Lord Robert Reed, president of the Supreme Court, said that national security concerns were paramount in the case. “The right to a fair hearing does not trump all other considerations, such as the safety of the public,” Reed said in a statement.
The ruling does not prevent Begum, now 21, from continuing her legal case against the British government’s decision to revoke her citizenship in 2019.
However, Begum’s lawyers have said she has not been able to freely communicate with them from the al-Roj detention camp, where she is being kept by Syrian Kurdish groups without trial, and that the possibilities of a fair case would be limited if held remotely.
Rights groups criticized the court’s decision on Friday. “Barring Shamima Begum from Britain remains a cynical ploy to make her someone else’s responsibility,” Maya Foa, director of the rights group Reprieve, said in a statement.
The decision is the latest development in a case that has divided Britons on questions of extremism, human rights and a government’s responsibility to its citizens. Its impact is likely to be felt by others who left Western nations to join the Islamic State.
In November, Rights and Security International reported that at least 15 women and 35 children from Britain were being held in Syrian refugee camps and that the British government had a “systematic policy of depriving women in the camps of their citizenship.”
The Brussels-based Egmont Institute has estimated that almost 1,200 Europeans were being held in camps in Syria and Iraq after the fall of the Islamic State, more than half of whom were children, with only limited efforts for repatriation.
While Begum’s case is the highest-profile citizenship revocation, the study said that other European nations — including Belgium, France, Denmark and the Netherlands — have stripped citizenship from Islamic State fighters.
The U.S. Justice Department announced in October that it had repatriated a total of 27 Americans from Syria and Iraq, including 10 who had been charged with terrorism-related crimes.
The year before, a court backed President Donald Trump’s claim that one U.S.-born woman was not a citizen, even though she held a U.S. passport, because of her father’s diplomatic status in the United States at her time of birth.
Rights groups said that visits to camps by British authorities showed it was possible to bring detainees back home.
“Like many of its European counterparts, the U.K. is more than capable of bringing home British detainees in Syria, many of whom left as teenagers after being trafficked or groomed online,” Foa said Friday.

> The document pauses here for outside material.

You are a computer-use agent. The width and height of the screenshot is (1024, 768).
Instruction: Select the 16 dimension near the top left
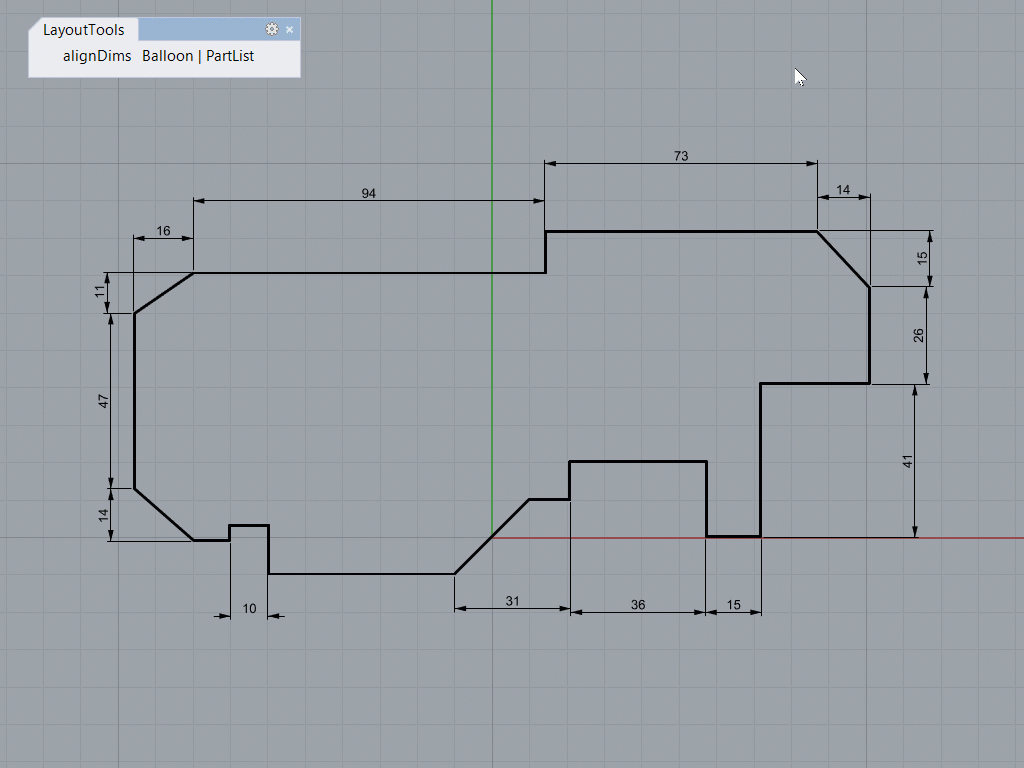163,230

Begum was 15 years old in 2015 when she joined two other schoolgirls and left Britain en route to Syria to join the Islamic State group. Her case immediately drew headlines in the British press, leaving many Britons horrified that girls so young would join a group known for extreme violence.

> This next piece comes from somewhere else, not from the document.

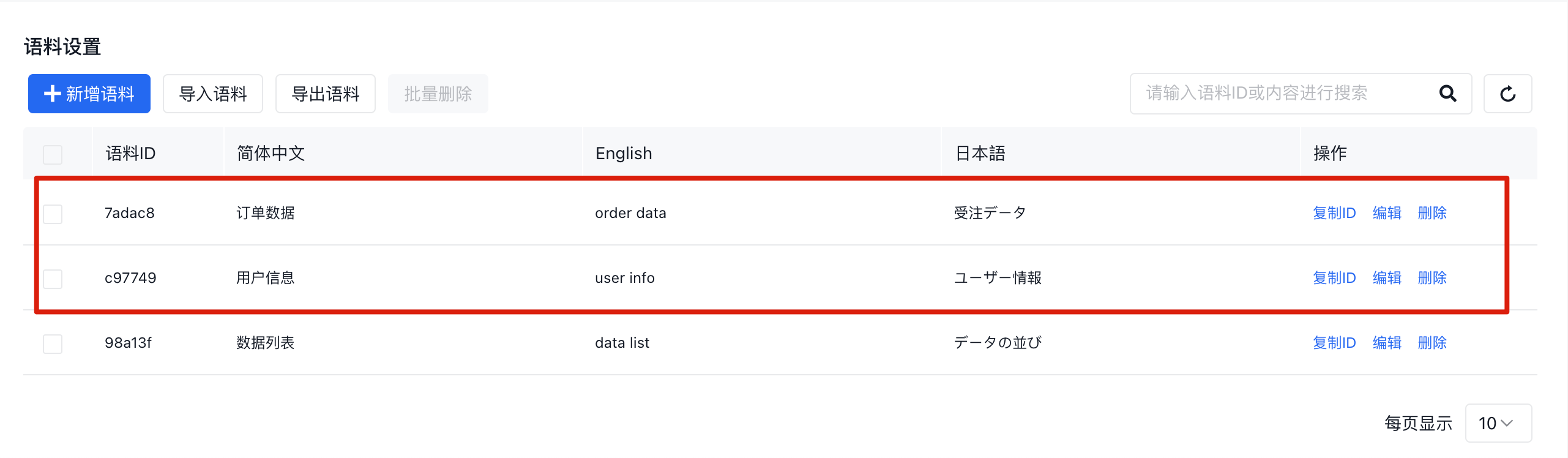Click the disabled 批量删除 button
The width and height of the screenshot is (1568, 458).
pyautogui.click(x=438, y=93)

In 2019, as the Islamic State’s grip on its self-proclaimed caliphate was battered by coalition forces, Begum spoke to a reporter from the Times of London and asked the British government to help her return home. She was nine months pregnant at the time.
Although many people sympathized with the young woman, who was 19 at the time, others were dismayed by a number of comments she had made to British media outlets in interviews from the Syrian camp and her stated lack of regret about joining the Islamic State in the first place.

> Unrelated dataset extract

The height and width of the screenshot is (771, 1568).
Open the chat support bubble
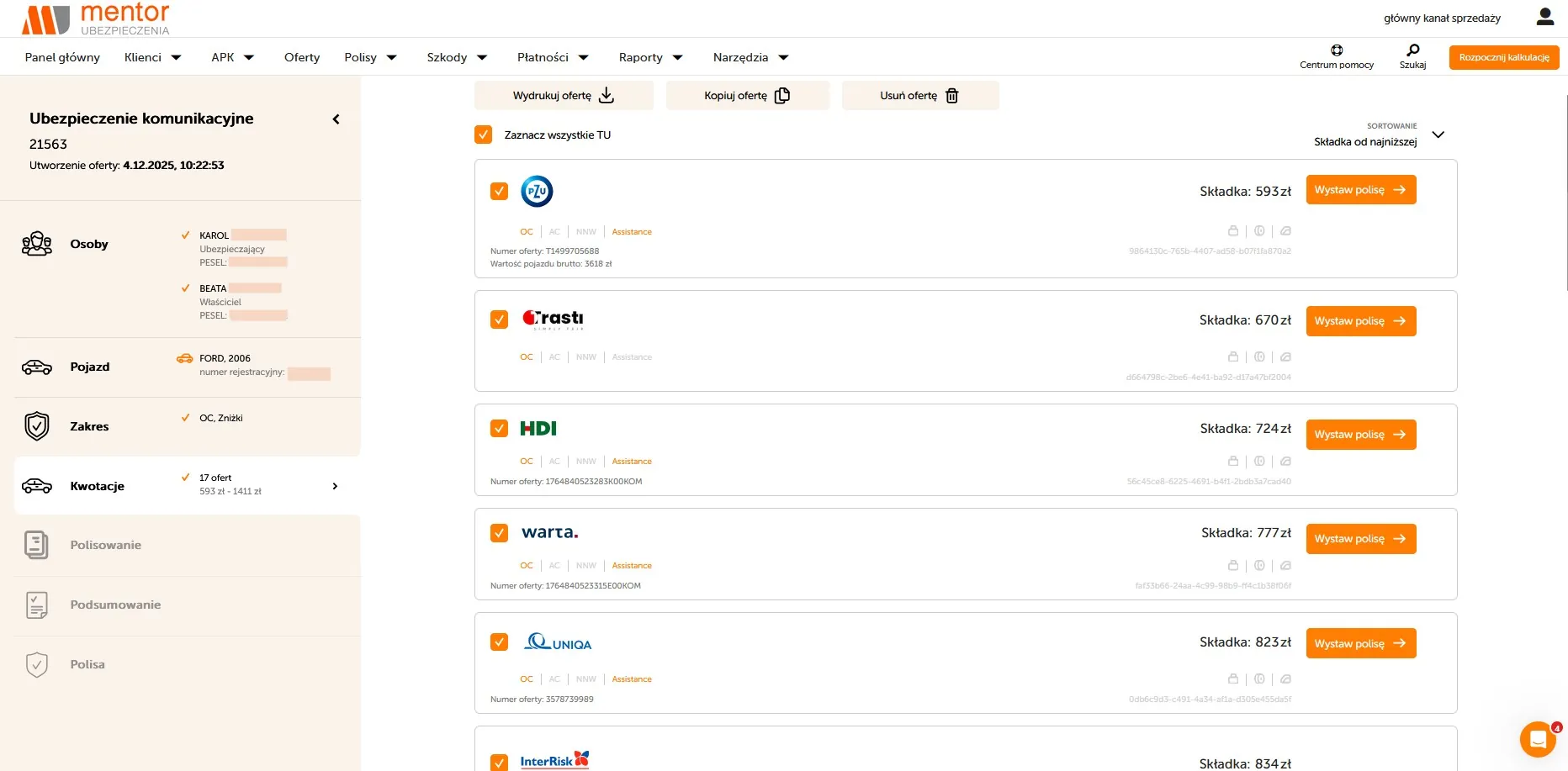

The British government announced that it would revoke her British citizenship on national security grounds that it did not make public. The government said she would not be stateless, as Begum’s family has roots in Bangladesh, although the Bangladeshi government said she was not eligible for citizenship.
Begum’s baby subsequently died about three weeks after birth in the camp, which is located in the far northeast of Syria near the borders with Turkey and Iraq. Begum bore three children after fleeing to the Islamic State, all of whom died young.
Britain’s Court of Appeal ruled last July that Begum could return to Britain to fight a legal battle over her citizenship. The British government appealed to the Supreme Court after the decision, saying that if Begum were allowed to return to the country, it would create “significant national security risks.”
In his statement to the media, Reed sided with the government’s assessment and criticized the Court of Appeal for making its own assessment of security concerns. He said Begum’s appeal could be delayed until she “is in a position to play an effective part in it without the safety of the public being compromised.”
That solution was not perfect, Reed acknowledged, “but there is no perfect solution to a dilemma of the present kind.”